Task statement: Please output exactly the part of the records below that opens with the line containing "The width and height of the screenshot is (577, 392)." and closes with the line containing "Task: Click the dash", both lines included, and nothing else.

Dataset entries
::::

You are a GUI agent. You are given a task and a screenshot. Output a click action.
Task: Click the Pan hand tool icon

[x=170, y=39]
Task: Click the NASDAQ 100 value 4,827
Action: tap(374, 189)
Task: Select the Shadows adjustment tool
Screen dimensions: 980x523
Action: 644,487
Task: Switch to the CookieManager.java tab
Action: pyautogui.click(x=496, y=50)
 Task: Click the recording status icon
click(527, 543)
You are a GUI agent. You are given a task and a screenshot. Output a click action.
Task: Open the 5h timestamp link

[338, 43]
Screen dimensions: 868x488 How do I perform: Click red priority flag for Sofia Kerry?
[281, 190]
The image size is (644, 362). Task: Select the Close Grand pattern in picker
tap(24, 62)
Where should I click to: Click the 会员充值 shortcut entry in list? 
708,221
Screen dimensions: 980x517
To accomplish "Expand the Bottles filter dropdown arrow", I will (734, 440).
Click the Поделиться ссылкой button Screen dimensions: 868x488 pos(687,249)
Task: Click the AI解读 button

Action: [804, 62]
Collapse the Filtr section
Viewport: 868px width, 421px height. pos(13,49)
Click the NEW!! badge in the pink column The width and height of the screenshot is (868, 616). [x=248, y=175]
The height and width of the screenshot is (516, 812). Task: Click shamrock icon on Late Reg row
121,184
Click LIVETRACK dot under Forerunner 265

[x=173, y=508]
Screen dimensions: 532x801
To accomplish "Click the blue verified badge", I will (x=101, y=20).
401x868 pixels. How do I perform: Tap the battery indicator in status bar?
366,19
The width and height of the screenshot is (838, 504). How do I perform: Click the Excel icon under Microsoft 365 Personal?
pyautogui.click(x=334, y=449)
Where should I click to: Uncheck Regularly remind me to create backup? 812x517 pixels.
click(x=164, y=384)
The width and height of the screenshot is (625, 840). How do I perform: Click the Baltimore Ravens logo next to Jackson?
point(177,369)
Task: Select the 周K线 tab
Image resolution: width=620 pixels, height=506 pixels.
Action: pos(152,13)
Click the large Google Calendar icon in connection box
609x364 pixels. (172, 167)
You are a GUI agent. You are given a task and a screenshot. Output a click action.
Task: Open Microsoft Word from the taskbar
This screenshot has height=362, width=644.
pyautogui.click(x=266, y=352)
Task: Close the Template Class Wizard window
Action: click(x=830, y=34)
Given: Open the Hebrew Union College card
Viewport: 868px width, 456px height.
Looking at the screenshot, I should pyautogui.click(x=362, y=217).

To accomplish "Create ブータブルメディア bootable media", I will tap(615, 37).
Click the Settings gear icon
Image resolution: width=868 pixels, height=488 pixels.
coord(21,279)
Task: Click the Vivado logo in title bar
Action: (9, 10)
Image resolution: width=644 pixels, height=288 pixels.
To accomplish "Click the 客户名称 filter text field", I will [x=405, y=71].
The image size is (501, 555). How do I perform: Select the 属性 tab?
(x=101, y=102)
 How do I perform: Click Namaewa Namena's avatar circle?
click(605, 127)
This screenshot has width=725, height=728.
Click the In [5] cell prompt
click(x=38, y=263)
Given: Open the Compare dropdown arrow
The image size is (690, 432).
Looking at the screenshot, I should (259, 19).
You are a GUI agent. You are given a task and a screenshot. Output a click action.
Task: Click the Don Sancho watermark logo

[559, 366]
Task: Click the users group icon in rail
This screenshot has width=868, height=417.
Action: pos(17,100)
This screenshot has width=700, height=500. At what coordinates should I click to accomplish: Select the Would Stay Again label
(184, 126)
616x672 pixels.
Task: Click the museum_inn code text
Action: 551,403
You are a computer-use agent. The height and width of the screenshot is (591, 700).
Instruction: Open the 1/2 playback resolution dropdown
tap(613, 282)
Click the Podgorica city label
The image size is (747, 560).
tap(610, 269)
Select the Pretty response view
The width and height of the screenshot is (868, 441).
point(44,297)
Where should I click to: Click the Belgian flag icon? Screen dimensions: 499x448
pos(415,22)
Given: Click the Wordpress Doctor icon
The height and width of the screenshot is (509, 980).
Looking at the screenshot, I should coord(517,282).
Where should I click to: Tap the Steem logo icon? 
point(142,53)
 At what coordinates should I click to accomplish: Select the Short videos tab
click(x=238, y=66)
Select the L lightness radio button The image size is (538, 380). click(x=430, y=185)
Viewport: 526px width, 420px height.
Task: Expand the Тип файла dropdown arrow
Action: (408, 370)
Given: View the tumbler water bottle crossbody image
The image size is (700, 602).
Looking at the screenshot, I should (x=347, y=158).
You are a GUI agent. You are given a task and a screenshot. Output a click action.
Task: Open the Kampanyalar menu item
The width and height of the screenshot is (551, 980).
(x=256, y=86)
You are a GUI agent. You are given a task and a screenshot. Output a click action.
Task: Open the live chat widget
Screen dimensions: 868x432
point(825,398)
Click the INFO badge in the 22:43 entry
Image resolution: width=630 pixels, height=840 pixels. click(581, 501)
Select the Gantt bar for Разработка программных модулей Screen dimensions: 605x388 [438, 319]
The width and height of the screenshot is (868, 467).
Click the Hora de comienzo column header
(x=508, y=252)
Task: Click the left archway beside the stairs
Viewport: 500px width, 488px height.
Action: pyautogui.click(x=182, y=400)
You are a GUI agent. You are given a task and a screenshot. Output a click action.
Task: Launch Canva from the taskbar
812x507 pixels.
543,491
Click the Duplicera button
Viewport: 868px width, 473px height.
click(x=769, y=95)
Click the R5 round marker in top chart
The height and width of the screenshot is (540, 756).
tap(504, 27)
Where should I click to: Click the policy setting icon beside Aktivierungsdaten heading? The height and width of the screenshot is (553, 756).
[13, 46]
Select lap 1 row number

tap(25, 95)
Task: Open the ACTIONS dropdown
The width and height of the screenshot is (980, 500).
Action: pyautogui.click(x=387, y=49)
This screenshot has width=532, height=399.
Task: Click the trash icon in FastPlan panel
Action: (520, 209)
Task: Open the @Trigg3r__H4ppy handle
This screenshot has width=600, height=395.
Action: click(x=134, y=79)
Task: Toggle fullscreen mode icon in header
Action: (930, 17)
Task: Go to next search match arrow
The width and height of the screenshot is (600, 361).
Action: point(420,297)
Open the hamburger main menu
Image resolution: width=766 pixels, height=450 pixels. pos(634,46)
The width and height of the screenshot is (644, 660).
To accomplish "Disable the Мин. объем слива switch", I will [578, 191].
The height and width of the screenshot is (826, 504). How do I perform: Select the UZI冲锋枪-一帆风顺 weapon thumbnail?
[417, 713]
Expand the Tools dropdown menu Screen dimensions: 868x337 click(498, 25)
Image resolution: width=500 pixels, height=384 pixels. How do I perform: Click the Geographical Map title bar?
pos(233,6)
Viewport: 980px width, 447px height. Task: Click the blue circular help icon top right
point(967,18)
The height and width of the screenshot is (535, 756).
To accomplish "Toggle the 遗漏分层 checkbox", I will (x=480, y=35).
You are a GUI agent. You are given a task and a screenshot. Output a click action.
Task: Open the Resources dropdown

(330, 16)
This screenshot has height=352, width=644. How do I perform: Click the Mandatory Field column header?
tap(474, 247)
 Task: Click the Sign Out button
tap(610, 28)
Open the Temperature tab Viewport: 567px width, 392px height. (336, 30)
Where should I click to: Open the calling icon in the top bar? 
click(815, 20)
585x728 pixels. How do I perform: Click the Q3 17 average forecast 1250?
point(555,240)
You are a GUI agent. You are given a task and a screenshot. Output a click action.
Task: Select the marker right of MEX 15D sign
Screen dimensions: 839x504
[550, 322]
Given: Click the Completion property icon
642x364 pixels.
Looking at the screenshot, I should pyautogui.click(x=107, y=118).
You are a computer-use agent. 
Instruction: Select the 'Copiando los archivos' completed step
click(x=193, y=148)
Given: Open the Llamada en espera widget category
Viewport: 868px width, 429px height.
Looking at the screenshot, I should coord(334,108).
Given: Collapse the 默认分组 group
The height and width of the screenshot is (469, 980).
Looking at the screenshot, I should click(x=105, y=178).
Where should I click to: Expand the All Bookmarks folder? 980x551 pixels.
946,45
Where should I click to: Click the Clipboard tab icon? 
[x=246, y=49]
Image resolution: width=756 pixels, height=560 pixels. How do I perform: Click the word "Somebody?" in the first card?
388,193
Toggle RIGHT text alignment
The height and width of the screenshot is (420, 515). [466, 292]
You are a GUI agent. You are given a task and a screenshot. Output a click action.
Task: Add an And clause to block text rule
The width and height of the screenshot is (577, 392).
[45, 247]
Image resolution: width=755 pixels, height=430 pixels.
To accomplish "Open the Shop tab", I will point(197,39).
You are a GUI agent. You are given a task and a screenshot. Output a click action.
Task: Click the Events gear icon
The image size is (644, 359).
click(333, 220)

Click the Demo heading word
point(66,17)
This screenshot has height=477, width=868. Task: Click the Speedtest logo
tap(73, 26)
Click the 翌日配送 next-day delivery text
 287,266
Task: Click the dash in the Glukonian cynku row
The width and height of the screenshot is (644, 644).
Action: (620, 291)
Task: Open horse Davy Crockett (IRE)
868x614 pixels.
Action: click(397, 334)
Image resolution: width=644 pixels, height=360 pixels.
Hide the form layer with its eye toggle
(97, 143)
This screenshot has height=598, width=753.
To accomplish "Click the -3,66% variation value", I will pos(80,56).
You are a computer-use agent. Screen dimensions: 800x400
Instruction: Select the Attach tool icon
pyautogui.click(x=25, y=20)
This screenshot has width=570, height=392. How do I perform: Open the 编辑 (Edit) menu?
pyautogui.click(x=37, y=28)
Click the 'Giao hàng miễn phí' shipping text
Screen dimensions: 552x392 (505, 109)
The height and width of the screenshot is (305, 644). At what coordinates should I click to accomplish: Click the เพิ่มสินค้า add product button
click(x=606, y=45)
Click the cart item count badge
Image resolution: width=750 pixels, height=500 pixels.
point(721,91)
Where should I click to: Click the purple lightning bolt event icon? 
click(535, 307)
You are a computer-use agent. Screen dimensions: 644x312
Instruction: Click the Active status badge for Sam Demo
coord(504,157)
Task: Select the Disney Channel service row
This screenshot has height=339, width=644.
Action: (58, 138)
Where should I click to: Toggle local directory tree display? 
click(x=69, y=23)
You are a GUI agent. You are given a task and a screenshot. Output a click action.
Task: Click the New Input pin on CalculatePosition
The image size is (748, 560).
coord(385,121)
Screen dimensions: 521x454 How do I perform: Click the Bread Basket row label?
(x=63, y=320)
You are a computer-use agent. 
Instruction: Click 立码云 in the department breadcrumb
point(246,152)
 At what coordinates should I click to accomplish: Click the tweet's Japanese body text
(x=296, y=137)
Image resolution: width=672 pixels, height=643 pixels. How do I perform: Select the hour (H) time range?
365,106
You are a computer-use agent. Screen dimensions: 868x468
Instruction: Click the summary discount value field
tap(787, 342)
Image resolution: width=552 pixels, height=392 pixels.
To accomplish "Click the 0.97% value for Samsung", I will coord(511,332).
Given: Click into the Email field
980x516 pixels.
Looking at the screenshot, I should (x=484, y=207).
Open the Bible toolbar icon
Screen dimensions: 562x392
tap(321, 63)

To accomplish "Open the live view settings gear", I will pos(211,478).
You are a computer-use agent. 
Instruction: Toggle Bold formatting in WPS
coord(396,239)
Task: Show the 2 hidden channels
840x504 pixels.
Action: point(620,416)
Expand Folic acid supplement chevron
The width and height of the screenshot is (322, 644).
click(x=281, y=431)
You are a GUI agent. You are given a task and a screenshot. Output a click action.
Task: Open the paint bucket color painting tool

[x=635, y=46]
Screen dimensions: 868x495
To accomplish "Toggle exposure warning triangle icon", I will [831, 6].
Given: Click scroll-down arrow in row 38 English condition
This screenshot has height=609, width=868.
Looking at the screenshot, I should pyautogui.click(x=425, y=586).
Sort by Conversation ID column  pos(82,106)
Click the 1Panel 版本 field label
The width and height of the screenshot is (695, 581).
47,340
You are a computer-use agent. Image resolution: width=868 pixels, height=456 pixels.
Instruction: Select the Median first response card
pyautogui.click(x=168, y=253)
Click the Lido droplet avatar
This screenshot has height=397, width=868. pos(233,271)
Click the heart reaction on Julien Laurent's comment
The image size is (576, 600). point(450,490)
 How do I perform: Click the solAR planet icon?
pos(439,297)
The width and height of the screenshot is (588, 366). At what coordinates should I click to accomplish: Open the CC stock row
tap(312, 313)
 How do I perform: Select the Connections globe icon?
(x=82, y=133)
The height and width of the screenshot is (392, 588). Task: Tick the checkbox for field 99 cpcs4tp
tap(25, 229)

::::

Completed exercise:
The width and height of the screenshot is (577, 392).
[45, 247]
Image resolution: width=755 pixels, height=430 pixels.
To accomplish "Open the Shop tab", I will point(197,39).
You are a GUI agent. You are given a task and a screenshot. Output a click action.
Task: Click the Events gear icon
The image size is (644, 359).
click(333, 220)

Click the Demo heading word
point(66,17)
This screenshot has height=477, width=868. Task: Click the Speedtest logo
tap(73, 26)
Click the 翌日配送 next-day delivery text
 287,266
Task: Click the dash in the Glukonian cynku row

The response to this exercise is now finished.